▶ List of tasks
[1] List every plaintiff named in the court decision.
[2] In the rows, turn everything from the line with "so click(x=33, y=893)." to the line with "What do you see at coordinates (103, 444)" into a JSON list of strings, one per line, omitting blank lines.

▶ Provided text
========

United States District Court, Eastern District of Wisconsin
Jun 6, 2024
No. 23-CV-1321 (E.D. Wis. Jun. 6, 2024)

Opinion

23-CV-1321 23-CV-1330

06-06-2024

TRACY COLE and TALEAVIA COLE, Plaintiffs, v. CITY OF WAUWATOSA, et al., Defendants. WILLIAM RIVERA, et al., Plaintiffs, v. CITY OF WAUWATOSA, et al., Defendants.


DECISION AND ORDER GRANTING DEFENDANTS' MOTIONS FOR SANCTIONS

NANCY JOSEPH UNITED STATES MAGISTRATE JUDGE

Defendants move for sanctions against Plaintiffs' attorney pursuant to Fed.R.Civ.P. 11. (Docket # 21 in Case No. 23-cv-1321; Docket # 18 in Case No. 23-cv-1330.) Plaintiffs oppose the motions. Relevant to these sanctions motions, Plaintiffs Tracy Cole, Taleavia Cole, William Rivera, Aidali Rivera, Hector Rodriguez, and Lazarito Matheu sued the City of Wauwatosa, Wauwatosa's former Police Chief Barry Weber, and several officers of the Wauwatosa Police Department, including Daniel Mitchell, Robert Piehl, the Estate of Russell Richardson, Dexter Schleis, and John Doe Police Officers 1-100, for violation of their rights under federal and state law.

For ease of reference, I will refer to Case No. 23-cv-1321 as the “Cole case” and will refer to Case No. 23-cv-1330 as the “Rivera case.”

On January 10, 2024, Defendants emailed Plaintiffs' counsel a safe harbor letter notifying them that their lawsuit asserted claims that are duplicative of those brought and dismissed with prejudice in Aaron et al v. Ratkowski et al, Case No. 20-cv-1660 (E.D. Wis.) and which are the subject of a pending Seventh Circuit appeal in Kathryn Knowlton, et al v. City of Wauwatosa, et al, Appeal No. 23-2135. Defendants further stated in their letter that Plaintiffs' claims were barred by res judicata and were in violation of Rule 11. (Docket # 19-1 in Case No. 23-cv-1321; Docket # 16-1 in Case No. 23-cv-1330.) When Plaintiffs did not move to dismiss their lawsuits, Defendants filed these sanctions motions. In response to the motions, Plaintiffs filed motions to stay in both cases.

========

▶ Source data
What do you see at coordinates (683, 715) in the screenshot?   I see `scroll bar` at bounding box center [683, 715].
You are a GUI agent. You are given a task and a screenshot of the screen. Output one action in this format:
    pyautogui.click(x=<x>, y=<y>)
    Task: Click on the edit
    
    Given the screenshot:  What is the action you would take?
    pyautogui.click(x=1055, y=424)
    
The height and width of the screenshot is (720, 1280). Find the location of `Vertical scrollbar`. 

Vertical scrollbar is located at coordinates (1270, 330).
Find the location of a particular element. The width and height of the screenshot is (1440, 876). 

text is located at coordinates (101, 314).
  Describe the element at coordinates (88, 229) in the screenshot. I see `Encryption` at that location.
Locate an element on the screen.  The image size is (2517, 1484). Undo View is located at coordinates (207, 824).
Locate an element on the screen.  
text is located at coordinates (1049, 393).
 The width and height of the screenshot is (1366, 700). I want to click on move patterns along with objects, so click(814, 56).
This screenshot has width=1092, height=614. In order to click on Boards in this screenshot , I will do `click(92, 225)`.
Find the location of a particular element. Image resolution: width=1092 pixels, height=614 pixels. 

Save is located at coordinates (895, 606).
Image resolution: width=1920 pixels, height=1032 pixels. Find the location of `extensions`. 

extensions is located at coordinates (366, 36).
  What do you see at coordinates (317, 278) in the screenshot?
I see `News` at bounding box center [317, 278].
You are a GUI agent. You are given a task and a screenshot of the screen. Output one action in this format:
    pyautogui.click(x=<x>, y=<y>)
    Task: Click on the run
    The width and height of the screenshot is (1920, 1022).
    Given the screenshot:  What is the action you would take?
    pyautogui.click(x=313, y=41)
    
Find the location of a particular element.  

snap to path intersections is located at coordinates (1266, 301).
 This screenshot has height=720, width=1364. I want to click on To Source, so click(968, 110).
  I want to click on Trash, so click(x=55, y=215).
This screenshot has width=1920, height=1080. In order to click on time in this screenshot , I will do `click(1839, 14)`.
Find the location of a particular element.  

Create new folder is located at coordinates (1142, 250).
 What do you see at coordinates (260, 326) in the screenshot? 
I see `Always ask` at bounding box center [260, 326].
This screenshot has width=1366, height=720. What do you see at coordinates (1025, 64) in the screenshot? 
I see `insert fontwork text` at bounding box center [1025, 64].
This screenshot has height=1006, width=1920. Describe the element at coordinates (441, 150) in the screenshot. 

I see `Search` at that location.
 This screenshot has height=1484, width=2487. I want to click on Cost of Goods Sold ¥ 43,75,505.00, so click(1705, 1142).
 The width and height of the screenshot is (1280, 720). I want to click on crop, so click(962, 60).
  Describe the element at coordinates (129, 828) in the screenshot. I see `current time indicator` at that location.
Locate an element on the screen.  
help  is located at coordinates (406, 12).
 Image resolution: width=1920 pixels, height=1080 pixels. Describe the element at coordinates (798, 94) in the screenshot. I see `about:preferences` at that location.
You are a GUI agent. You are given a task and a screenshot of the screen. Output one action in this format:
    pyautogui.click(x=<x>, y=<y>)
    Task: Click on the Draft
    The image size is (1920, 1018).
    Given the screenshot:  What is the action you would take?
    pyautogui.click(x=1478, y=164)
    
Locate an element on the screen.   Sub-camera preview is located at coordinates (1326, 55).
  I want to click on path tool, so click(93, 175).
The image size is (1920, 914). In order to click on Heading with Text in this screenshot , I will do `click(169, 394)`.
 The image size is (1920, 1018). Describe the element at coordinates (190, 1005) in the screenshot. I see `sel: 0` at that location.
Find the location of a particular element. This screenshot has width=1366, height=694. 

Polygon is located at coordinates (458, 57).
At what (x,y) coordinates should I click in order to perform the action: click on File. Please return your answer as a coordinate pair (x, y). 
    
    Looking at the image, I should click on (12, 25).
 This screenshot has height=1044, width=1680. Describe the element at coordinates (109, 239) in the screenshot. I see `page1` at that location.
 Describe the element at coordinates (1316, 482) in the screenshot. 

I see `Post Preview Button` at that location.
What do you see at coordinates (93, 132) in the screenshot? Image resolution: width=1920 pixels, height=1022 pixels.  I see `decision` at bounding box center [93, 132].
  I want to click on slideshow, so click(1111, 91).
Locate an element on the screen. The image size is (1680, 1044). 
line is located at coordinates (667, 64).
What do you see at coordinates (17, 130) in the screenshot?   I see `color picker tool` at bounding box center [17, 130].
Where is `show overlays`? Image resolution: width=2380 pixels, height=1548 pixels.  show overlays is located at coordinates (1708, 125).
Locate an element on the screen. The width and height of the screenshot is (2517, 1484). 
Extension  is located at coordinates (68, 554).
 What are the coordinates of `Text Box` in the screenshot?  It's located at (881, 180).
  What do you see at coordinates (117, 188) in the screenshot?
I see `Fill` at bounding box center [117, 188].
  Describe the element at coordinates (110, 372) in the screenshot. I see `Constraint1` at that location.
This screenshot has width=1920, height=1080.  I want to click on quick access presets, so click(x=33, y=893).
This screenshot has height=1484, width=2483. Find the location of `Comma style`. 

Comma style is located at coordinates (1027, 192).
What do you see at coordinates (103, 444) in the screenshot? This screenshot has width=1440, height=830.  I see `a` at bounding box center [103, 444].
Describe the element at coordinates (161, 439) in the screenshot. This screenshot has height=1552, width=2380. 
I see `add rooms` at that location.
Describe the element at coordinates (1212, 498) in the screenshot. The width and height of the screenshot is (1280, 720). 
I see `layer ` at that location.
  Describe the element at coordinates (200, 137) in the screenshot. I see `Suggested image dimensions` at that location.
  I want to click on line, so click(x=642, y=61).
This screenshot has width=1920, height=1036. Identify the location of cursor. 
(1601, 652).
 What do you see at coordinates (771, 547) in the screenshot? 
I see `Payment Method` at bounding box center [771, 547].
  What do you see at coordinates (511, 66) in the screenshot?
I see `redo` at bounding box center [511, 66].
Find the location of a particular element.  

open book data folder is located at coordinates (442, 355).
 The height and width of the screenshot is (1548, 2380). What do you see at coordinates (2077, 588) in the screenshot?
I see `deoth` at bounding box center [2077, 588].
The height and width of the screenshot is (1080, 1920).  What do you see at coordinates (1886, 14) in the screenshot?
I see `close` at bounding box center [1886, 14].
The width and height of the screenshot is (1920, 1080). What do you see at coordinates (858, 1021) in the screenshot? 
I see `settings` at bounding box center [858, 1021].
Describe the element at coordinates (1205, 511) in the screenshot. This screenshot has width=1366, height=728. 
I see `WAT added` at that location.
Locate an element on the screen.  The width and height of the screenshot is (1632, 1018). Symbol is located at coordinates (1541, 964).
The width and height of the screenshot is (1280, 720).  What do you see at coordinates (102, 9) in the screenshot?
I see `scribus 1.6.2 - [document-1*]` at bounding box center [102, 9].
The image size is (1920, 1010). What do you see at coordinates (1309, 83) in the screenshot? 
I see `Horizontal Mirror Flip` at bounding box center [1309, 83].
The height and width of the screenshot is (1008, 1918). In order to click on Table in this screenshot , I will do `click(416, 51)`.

========

▶ Per-task outputs
[1] Tracy Cole, Taleavia Cole, William Rivera, Aidali Rivera, Hector Rodriguez, Lazarito Matheu

[2]
[
  "This screenshot has width=1920, height=1080.  I want to click on quick access presets, so click(x=33, y=893).",
  "This screenshot has height=1484, width=2483. Find the location of `Comma style`. ",
  "Comma style is located at coordinates (1027, 192).",
  "What do you see at coordinates (103, 444) in the screenshot? This screenshot has width=1440, height=830.  I see `a` at bounding box center [103, 444]."
]